# College Recruiter Asked High School Kids To Line Up By Skin Color And Hair Texture



## rabs77 (Mar 3, 2020)

https://www.cnn.com/2020/03/02/us/oklahoma-college-recruiter-line-up-trnd/index.html

On my phone so hard to paste all text. What in the world?


----------



## Godsdaughter001 (Mar 3, 2020)

(CNN)*Students at an Oklahoma City high school say a college recruiter told them to line up by skin color and then by whether their hair was "nappy" or straight.*

*The recruiter was speaking to the entire 11th grade class at Harding Charter Preparatory High School on February 24, according to a statement on the high school's Facebook page*.
The recruiter from Oklahoma Christian University has not been identified, but the university said it did not approve the inappropriate activity before the event.
*"He led a racist activity that was offensive, harmful and inappropriate. I'm embarrassed and I'm ashamed and I'm mad at what happened and I'm very, very sorry," Oklahoma Christian University President John deSteiguer said at a meeting Sunday. "Within an hour after the school visit, the admissions counselor was no longer employed at the university."*

A spokeswoman for the university would not say whether the recruiter was fired or resigned.
"The OC admissions counselor who visited Harding Charter Preparatory Academy on Monday is no longer an Oklahoma Christian University employee," the university said in a statement. "OC admissions leadership did not approve the inappropriate activity in advance and has communicated closely with Harding administration since the visit."
Students said the assembly upset them.
*"He was like, 'Let's play a little game,'" one student told CNN affiliate KFOR. "He said, 'OK, everyone now line up from darkest to lightest skin complexion.'"*
CNN does not publish the names of minors without express written consent.
The student said the recruiter was white and didn't really talk about the university before having the students move around.
"It seemed like he wasn't really knowledgeable about how to speak with people, even in a diverse school," the student said.
*Then the recruiter told them to line up by hair texture, the students said.
"He told us to line up, nappiest hair in the back and straighter hair in the front," another student told KFOR.
"That's when I felt uncomfortable. I was like, 'OK, I don't think this is right,'" the first student said.
The other student told KFOR some teachers left the assembly in tears.
"They were crying and they were offended. Their faces just looked disgusted. I know they had a talk with him after, like, 'That's not OK,'" the student told the station.*
In the high school's statement, principal Steven Stefanick said staff members immediately reported what was happening to school administrators, who contacted the university.
"As a school community, we are proud of our students and staff members for taking a stand on this issue and showcasing our community values of diversity, inclusion, and a safe and supportive learning environment," the statement said.
Stefanick said the school has had a strong relationship with the university for years and has never had a problem like this.

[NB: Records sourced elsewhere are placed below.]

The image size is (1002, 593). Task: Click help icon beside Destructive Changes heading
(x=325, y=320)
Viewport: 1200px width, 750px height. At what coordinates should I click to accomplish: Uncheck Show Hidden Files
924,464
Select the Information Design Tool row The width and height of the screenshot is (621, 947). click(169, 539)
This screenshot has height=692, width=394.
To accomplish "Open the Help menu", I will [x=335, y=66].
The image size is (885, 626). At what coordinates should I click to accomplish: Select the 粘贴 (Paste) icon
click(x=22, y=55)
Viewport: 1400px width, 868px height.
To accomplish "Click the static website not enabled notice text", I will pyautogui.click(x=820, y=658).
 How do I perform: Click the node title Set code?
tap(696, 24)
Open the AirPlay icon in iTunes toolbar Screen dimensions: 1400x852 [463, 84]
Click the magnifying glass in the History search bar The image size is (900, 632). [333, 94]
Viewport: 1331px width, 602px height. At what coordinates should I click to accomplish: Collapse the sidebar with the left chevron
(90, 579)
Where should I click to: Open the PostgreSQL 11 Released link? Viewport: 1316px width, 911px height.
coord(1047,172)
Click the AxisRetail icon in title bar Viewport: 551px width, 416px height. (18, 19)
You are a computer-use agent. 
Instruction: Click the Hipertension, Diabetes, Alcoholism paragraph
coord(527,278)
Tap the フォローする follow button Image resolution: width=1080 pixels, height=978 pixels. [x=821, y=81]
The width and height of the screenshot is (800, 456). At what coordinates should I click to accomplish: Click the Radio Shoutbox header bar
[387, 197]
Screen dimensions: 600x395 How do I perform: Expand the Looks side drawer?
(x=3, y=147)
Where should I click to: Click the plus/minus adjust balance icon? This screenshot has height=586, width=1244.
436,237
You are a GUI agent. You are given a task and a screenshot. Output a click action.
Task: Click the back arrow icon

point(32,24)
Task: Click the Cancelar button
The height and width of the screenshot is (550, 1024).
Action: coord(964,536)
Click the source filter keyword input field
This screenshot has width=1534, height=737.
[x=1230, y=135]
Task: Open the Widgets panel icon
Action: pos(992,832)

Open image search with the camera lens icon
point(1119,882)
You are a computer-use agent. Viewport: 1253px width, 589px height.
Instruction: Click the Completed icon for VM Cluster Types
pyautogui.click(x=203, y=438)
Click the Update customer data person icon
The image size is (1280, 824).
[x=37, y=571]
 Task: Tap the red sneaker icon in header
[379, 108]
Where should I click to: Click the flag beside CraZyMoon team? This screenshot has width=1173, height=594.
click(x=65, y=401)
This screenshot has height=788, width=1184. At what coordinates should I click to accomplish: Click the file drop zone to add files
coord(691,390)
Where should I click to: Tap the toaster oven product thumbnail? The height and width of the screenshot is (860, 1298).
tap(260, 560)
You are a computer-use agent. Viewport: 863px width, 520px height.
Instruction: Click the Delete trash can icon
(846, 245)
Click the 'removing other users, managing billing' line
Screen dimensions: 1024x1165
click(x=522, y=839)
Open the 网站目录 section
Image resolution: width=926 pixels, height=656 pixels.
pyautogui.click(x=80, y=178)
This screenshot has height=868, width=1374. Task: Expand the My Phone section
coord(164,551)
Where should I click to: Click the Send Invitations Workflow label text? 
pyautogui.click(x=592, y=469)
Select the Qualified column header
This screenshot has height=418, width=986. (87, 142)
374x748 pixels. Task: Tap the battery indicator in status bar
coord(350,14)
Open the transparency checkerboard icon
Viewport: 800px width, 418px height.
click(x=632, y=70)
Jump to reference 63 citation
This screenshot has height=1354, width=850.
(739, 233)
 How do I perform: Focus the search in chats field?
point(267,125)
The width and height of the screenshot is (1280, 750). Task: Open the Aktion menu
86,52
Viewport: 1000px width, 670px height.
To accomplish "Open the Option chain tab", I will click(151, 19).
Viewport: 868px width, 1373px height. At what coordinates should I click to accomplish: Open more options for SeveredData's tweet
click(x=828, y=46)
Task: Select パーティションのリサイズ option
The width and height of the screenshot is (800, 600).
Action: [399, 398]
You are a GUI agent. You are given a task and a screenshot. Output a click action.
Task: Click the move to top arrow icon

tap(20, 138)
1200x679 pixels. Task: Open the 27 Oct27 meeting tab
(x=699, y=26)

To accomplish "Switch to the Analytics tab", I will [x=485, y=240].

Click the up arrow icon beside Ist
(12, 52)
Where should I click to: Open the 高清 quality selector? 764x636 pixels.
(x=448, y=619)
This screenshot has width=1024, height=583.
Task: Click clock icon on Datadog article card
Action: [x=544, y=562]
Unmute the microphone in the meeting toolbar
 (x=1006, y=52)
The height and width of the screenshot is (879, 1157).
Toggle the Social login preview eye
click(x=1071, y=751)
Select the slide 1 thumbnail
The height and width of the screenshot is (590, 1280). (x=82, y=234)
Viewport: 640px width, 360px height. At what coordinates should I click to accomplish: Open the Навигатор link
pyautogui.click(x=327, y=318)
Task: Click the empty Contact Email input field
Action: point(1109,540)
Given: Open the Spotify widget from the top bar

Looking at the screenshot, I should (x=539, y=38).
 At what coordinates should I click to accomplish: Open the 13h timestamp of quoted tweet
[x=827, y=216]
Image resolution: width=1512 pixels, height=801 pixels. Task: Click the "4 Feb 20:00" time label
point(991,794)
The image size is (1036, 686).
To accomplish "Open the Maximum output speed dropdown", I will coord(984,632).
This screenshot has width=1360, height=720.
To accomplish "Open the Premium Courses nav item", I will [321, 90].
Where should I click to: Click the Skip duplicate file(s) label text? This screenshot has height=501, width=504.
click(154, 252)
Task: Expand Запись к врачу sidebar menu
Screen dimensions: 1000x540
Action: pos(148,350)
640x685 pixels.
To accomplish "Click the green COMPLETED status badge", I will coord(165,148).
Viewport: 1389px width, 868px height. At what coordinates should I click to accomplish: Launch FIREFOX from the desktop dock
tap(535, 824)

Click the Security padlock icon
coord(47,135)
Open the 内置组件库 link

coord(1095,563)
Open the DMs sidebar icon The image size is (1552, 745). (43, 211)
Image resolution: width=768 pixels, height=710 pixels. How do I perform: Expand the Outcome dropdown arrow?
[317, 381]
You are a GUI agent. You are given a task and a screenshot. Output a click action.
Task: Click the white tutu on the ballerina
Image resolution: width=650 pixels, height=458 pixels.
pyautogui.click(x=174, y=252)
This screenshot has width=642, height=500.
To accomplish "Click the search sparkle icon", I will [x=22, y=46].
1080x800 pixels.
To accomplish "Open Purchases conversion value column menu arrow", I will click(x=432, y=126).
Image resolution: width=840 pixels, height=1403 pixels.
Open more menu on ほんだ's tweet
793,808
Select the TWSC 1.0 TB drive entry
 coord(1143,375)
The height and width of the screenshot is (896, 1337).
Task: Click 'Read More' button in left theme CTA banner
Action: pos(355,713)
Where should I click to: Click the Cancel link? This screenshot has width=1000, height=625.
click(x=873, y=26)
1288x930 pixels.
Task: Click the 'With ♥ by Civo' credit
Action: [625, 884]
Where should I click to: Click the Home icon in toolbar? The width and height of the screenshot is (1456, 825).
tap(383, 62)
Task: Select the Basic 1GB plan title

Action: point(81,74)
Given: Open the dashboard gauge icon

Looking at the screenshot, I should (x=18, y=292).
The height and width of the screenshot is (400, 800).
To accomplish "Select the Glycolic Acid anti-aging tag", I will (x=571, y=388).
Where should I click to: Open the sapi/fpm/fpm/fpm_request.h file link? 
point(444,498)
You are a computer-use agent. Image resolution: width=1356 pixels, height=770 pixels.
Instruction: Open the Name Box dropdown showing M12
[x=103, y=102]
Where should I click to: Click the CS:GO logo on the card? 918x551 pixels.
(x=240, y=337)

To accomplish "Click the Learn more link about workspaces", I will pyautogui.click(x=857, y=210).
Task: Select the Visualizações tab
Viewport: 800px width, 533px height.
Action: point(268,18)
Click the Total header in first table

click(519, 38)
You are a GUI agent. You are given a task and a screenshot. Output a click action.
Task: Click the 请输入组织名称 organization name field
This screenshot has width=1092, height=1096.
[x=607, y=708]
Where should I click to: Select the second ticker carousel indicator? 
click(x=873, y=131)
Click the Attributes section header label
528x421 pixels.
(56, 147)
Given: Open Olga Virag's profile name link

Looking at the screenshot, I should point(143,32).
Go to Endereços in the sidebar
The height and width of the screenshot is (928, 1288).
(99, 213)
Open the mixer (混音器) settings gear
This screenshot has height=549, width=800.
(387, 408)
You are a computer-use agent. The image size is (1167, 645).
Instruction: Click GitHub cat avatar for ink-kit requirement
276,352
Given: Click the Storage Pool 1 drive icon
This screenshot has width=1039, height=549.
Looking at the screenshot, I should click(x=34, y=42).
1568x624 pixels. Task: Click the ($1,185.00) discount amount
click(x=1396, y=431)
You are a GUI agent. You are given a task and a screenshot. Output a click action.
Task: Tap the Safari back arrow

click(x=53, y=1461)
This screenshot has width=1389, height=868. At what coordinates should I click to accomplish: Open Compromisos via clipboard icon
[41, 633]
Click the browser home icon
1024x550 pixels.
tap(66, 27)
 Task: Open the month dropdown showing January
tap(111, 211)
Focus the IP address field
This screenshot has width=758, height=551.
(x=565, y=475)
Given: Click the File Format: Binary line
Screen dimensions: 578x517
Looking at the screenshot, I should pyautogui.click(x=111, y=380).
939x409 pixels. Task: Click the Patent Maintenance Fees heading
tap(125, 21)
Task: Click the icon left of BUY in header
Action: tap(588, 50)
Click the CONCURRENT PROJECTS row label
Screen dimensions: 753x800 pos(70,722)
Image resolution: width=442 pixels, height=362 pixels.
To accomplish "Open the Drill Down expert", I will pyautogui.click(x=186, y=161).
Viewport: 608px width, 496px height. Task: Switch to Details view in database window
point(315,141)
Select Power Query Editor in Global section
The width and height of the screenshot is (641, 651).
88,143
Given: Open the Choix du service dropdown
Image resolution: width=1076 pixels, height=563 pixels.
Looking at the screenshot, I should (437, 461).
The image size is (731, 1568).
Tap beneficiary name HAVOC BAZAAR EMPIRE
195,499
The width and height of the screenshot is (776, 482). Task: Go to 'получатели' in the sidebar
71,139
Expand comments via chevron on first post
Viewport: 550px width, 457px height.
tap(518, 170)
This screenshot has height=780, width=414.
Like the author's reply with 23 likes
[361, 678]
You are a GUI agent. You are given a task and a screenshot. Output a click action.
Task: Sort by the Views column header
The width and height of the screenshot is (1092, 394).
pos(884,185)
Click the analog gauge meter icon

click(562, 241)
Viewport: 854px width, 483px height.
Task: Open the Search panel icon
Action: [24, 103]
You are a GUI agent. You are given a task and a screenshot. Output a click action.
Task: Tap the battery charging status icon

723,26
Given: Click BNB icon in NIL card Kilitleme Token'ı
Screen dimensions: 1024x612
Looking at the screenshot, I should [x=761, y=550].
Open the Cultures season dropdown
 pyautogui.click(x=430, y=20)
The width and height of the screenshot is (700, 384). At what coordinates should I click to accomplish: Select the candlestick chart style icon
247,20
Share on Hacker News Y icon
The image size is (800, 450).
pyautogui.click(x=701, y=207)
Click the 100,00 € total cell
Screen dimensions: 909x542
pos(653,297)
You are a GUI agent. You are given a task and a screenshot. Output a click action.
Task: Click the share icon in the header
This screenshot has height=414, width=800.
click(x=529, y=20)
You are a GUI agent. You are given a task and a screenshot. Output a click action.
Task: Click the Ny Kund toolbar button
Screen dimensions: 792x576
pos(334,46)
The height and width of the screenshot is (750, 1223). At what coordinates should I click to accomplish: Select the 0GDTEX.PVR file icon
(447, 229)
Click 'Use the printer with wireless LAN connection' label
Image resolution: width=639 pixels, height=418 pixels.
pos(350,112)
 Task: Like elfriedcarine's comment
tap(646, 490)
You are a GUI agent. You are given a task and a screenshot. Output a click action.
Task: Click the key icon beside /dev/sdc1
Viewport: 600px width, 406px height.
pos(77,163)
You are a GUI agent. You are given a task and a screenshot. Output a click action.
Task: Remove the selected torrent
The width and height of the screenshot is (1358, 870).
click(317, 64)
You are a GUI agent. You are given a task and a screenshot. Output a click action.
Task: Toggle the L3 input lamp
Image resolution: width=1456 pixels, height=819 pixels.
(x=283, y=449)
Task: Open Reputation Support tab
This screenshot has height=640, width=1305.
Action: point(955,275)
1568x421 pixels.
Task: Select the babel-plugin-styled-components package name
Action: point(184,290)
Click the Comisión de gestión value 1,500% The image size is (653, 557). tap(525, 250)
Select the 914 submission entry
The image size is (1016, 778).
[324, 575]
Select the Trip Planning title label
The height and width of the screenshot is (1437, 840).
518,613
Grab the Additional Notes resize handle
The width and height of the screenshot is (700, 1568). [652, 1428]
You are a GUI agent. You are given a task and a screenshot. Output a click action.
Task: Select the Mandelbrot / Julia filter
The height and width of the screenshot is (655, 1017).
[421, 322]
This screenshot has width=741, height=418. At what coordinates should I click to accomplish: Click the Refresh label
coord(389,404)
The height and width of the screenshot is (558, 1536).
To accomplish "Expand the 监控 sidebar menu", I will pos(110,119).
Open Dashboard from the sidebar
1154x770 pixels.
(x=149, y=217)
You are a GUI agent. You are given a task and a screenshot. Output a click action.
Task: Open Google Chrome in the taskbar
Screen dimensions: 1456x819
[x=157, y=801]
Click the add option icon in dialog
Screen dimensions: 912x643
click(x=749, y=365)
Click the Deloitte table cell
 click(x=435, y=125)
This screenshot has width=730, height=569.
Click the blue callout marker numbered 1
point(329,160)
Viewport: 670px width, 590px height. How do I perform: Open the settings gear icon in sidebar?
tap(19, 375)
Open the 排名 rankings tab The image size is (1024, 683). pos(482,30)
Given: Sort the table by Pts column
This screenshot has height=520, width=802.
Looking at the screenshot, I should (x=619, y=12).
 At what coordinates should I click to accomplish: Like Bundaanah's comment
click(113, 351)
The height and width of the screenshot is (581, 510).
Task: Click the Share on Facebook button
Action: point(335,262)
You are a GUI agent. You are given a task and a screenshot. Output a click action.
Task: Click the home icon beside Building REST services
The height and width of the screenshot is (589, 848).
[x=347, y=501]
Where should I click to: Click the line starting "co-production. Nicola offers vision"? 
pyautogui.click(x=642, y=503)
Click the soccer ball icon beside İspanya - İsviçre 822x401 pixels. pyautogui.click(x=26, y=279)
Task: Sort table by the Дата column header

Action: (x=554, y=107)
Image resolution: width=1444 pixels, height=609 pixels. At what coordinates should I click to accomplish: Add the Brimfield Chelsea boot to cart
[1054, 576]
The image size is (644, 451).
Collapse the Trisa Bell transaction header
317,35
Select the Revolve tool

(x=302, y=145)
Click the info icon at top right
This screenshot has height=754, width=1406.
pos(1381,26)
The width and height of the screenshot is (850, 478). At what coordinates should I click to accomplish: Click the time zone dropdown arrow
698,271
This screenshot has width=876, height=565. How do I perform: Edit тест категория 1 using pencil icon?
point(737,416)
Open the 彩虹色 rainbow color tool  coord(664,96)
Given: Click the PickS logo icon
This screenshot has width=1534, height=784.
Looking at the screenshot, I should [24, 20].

Oklahoma Christian University will start conducting mandatory sensitivity training for all employees and take other steps to make sure this doesn't happen again, deSteiguer said.
He visited the high school Monday to apologize to students, staff and administrators.
"As a Christian institution, and as a community made up of individual Christians, we must adhere to the highest of standards. And I pledge that we will," he said at the meeting Sunday. "God instructs us to love one another and that everyone, and I mean everyone, is valued.
"We fell short here. We will learn and we will redouble our efforts to do better."
Oklahoma Christian University is a private school in Oklahoma City with strong ties to the Churches of Christ. More than 2,000 students from 44 states and 43 countries attend the school, according to its website.
About 430 students attended Harding Charter Preparatory during the 2018-19 school year and more than 68% were minorities, according to Oklahoma City Public Schools.
US News & World


----------



## Godsdaughter001 (Mar 3, 2020)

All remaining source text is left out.